Iceland this week eased its lockdown rules and venues were allowed to reopen.
Social distancing is now advised rather than required, and many took the first opportunity in six weeks to spend a night out on the town with friends.
Iceland has now moved from ‘emergency phase’ to ‘alert phase’, the second step in a three-stage plan to lift restrictions that have been in place since March.
It is an encouraging sign that plans to relax quarantine rules on June 15 in order to welcome international tourists back into the country will be able to go ahead.
Schools, museums, and hair salons opened earlier this month, and since then just five new infections have been reported. Only three people in Iceland are still known to have the virus.
The country has reported 1,804 cases of Covid-19 throughout the pandemic, with 10 people known to have died as a result of it.
The island nation of just 350,000 inhabitants has been able to test a larger proportion of its citizens for the virus than any other country in the world, with almost 60,000 people (17 per cent of the population) now checked.

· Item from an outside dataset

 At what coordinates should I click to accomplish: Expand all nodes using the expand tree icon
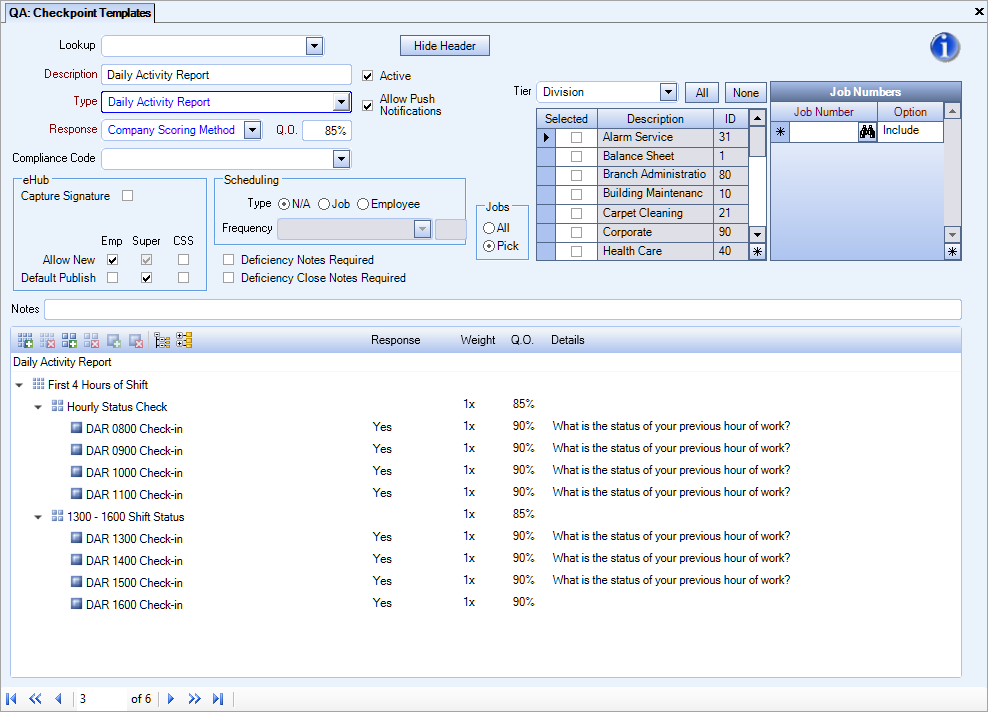[x=184, y=340]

“Iceland’s strategy of large-scale testing, tracing and isolating has proven effective so far,” said the Minister for Tourism, Thordis Kolbrun Reykfjord Gylfadottir.
“We want to build on that experience of creating a safe place for those who want a change of scenery after what has been a tough spring for all of us.”
It fuels hopes that the government’s plan to lift all remaining restrictions by June 21 will go ahead, opening the way for the Icelandic tourism industry – which accounts for roughly 10 per cent of the national GDP – to start its recovery.